Mas quem consegue imaginar um rapaz ou uma moça de 20 anos indo a uma banca a fim de comprar um jornal para ler sobre a Fórmula 1? Mais de uma geração foi educada a buscar na internet as informações desejadas. É provável que falte até mesmo prática para movimentar as páginas de um jornal tamanho standard a esse público. Mais: amanhã, que é quando o jornal informa, representa um espaço de tempo impensavelmente grande nos dias de hoje. Tudo tornou-se mais imediatista. O consumidor da Fórmula 1 não é diferente.
FALTA O HERÓI
Todos
os exemplos mencionados ratificam o distanciamento da política de
gestão da Fórmula 1 das exigências modernas de seus consumidores. “Ao
contrário do passado, quando o desprezo não atingia o fã, porque ele
tinha o herói para quem torcer, o seu piloto favorito, como foi o meu
pai para muitos deles, atualmente esse descaso fere gravemente a Fórmula
1”, afirma Jacques Villeneuve, campeão do mundo de 1997. Ele é filho do
mito Gilles Villeneuve, morto num acidente no GP da Bélgica de 1982.

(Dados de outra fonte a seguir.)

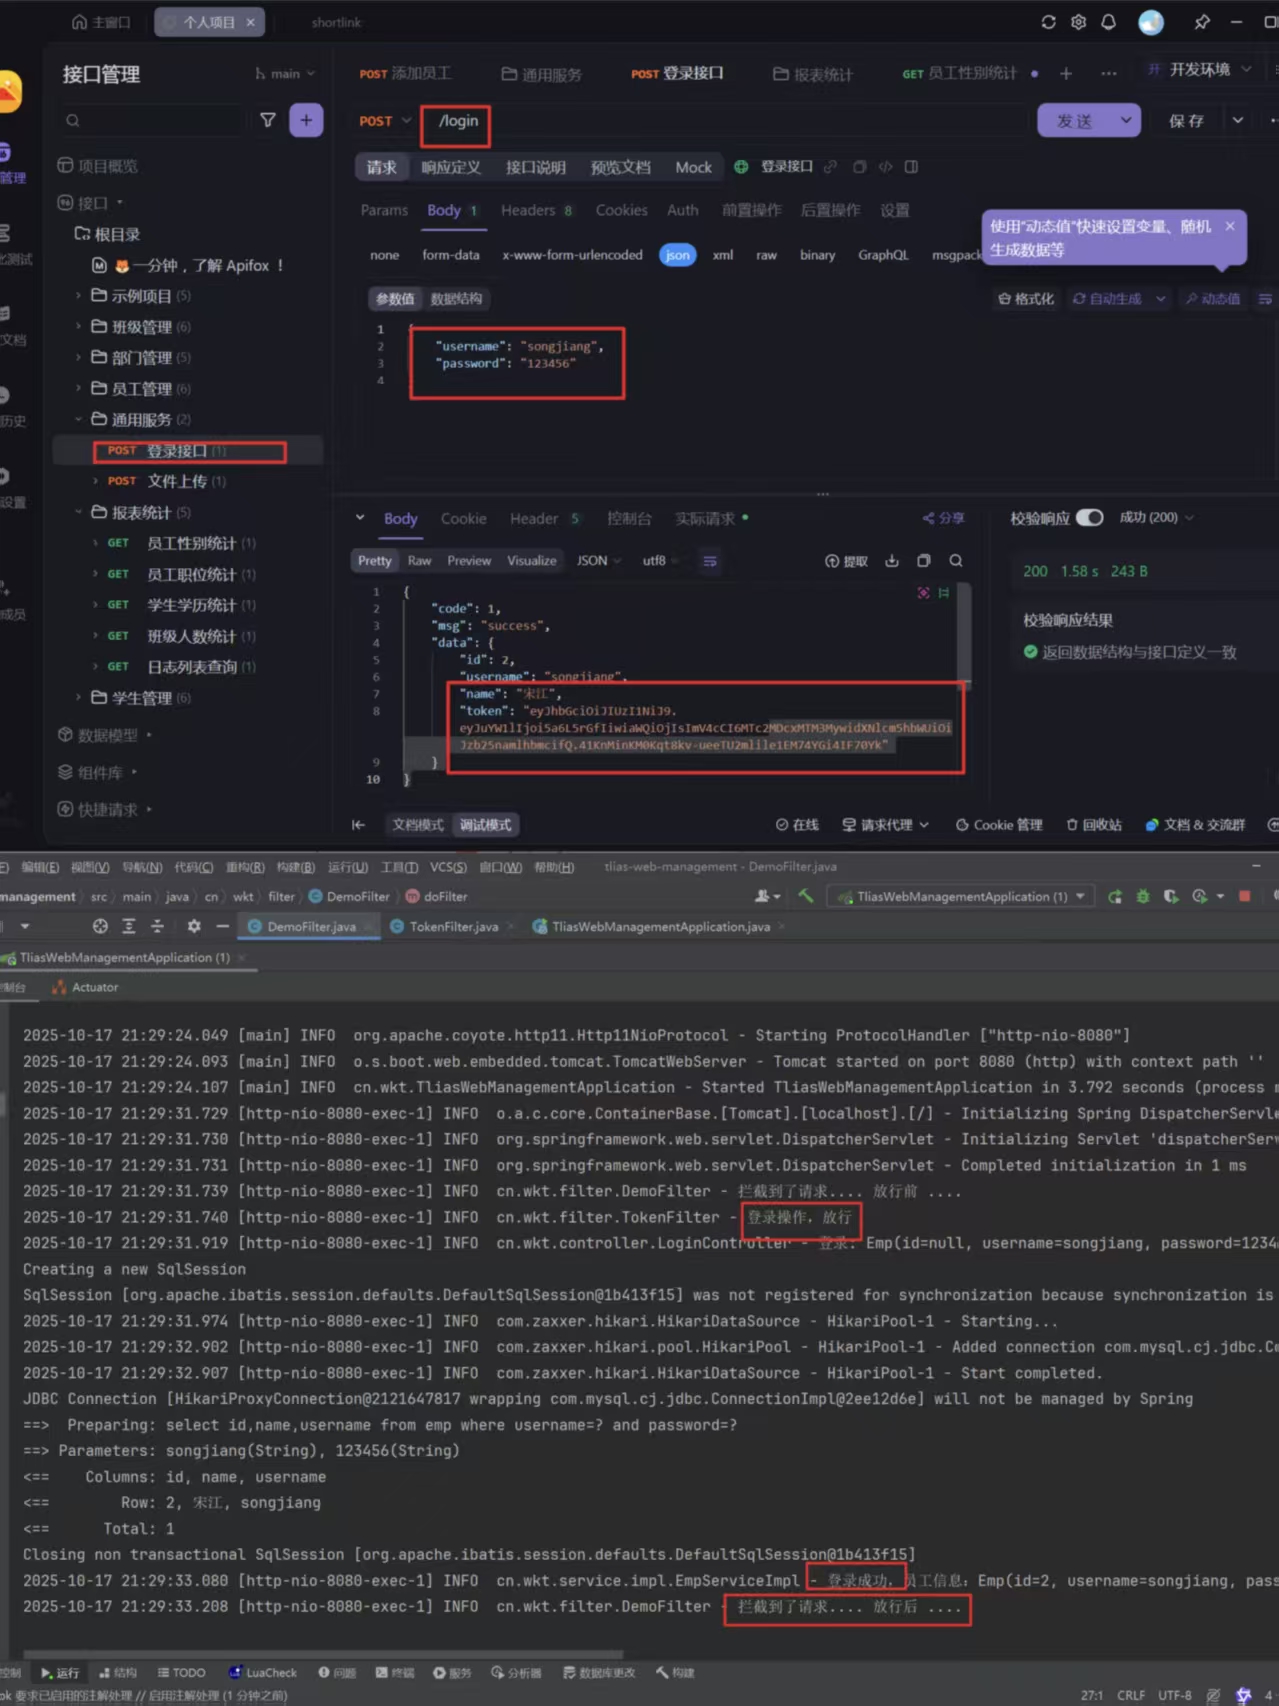Download the response using the download icon
This screenshot has height=1706, width=1279.
click(891, 561)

O maior exemplo desse comportamento frio, desinteressado em gerar reações de paixão no torcedor, é o que acontece agora, no final do campeonato, entre Hamilton e Rosberg. “Você vê algo que sequer se assemelhe ao que vimos quando Senna e Prost estavam lutando pelo título nas corridas finais?”, pergunta Jacques. “Quase não há conversas nos bares sobre a decisão do campeonato. Mesmo entre interessados pela Fórmula 1 não assistimos mais àquelas manifestações alegres da torcida, do público fiel. E por quê? Porque Hamilton e Rosberg não são heróis. Tem quem os admira, uns mais outros menos, mas não mais que isso.”

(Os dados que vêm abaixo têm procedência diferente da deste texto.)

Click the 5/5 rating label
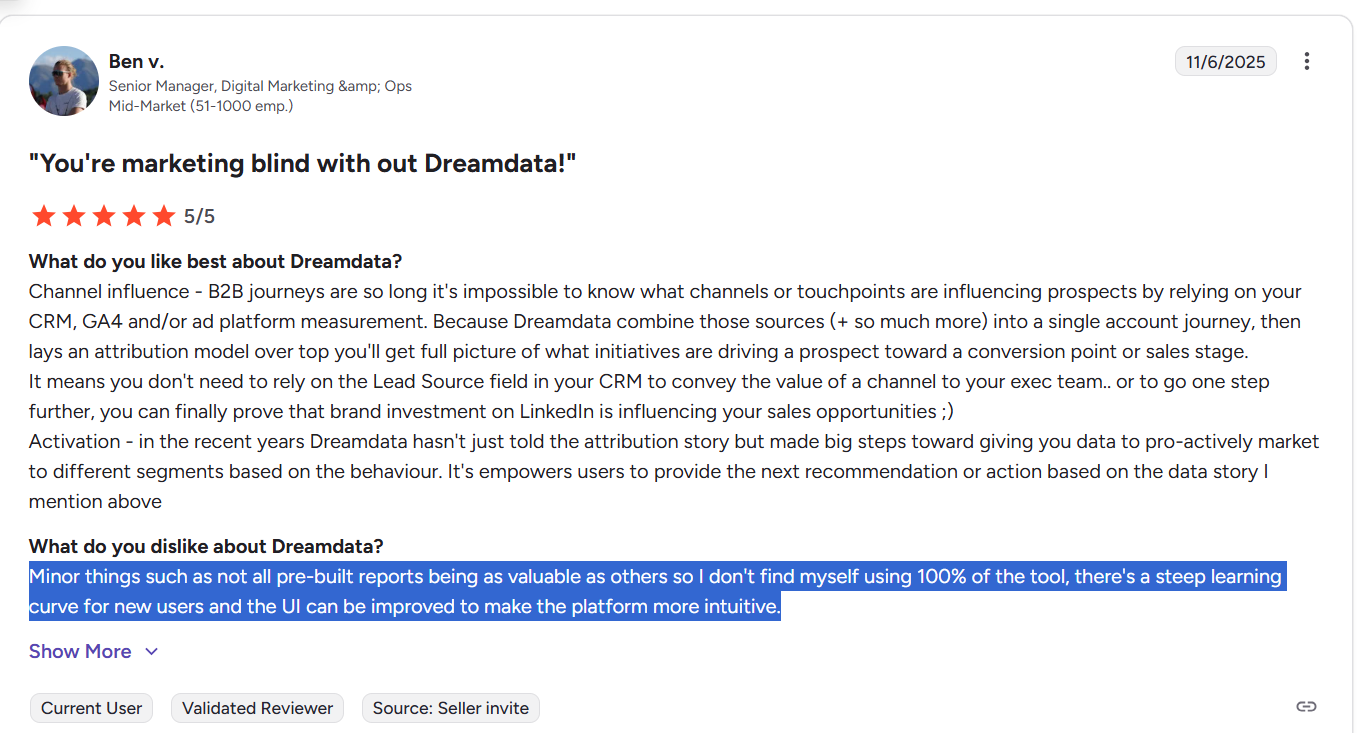The image size is (1370, 733). [201, 215]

Diante do exposto, o que primeiro parece ser necessário ser revisto na Fórmula 1 é mesmo a questão de o ser humano ser valorizado. Esteja ele dentro do evento, como os seus profissionais, e permitir que o universo dos interessados passe a conhecê-lo de verdade, ou fora do espetáculo, basicamente quem garante a existência do espetáculo, o fã, tão ignorado por um modelo de gestão que vive do passado. E condena o seu futuro.